Simulations of fluid flow in porous media by lattice-gas and lattice-Boltzmann methods

Lattice-gas and lattice-Boltzmann methods can provide promising alternative approaches to traditional computational fluid dynamics. The geometric versatility of these methods makes them very attractive for simulating many complex systems, such as fluid flow in irregular geometries. Also, the inherent spatial locality of their updating rules makes these methods ideal for parallel computing. In this work, the basic ideas of these methods are first introduced. Then, many practical problems, such as boundary conditions, discretization errors, simulation time, and parallelization, are discussed, and a new efficient relaxation method, the Iterative Momentum Relaxation (IMR) method, is introduced. It is also shown that, with the Orthogonal Recursive Bisection (ORB) method, the performance of a parallel lattice-Boltzmann code can be significantly improved.

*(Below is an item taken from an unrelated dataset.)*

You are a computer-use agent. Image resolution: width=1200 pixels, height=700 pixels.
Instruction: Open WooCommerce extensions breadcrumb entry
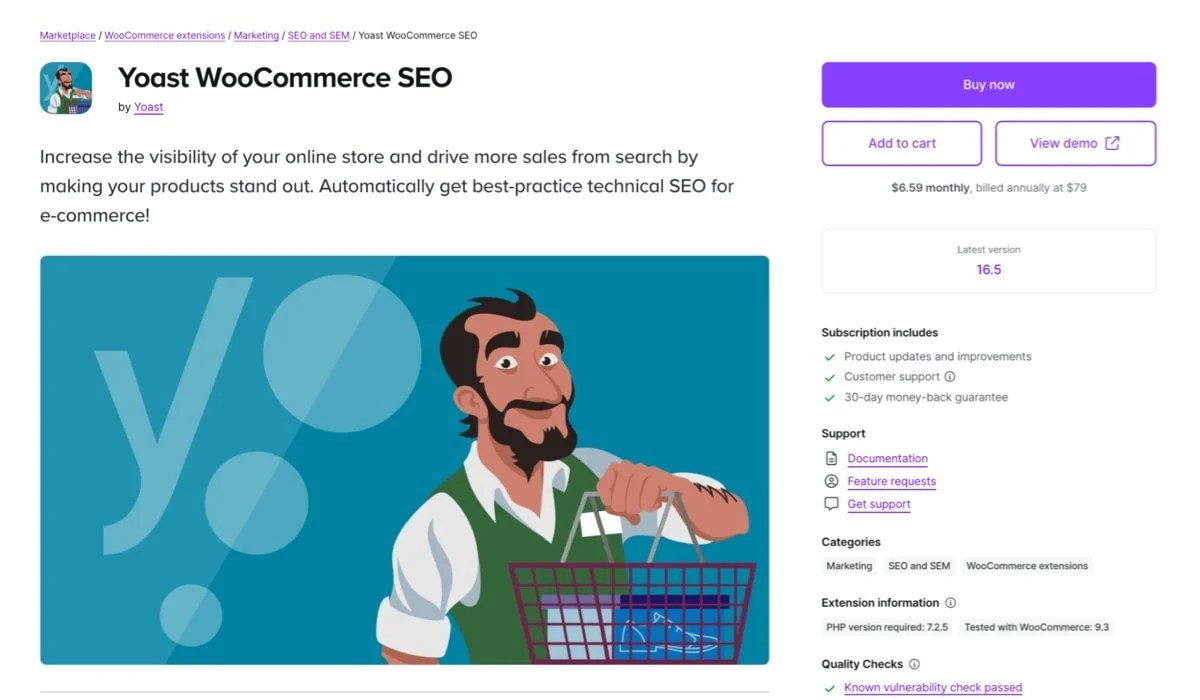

Finally, several results of lattice-gas and lattice-Boltzmann simulations of single-fluid flow in 2D and 3D porous media are discussed. Simulation results for the tortuosity, effective porosity and permeability of a 2D random porous medium are reported. A modified Kozeny-Carman law is suggested, which includes the concept of effective porosity. This law is found to fit well the simulated 2D permeabilities. The results for fluid flow through large,3D random fibre webs are also presented. The simulated permeabilities of these webs are found to be in good agreement with experimental data. The simulations also confirm that, for this kind of materials, permeability depends exponentially on porosity over a large porosity range.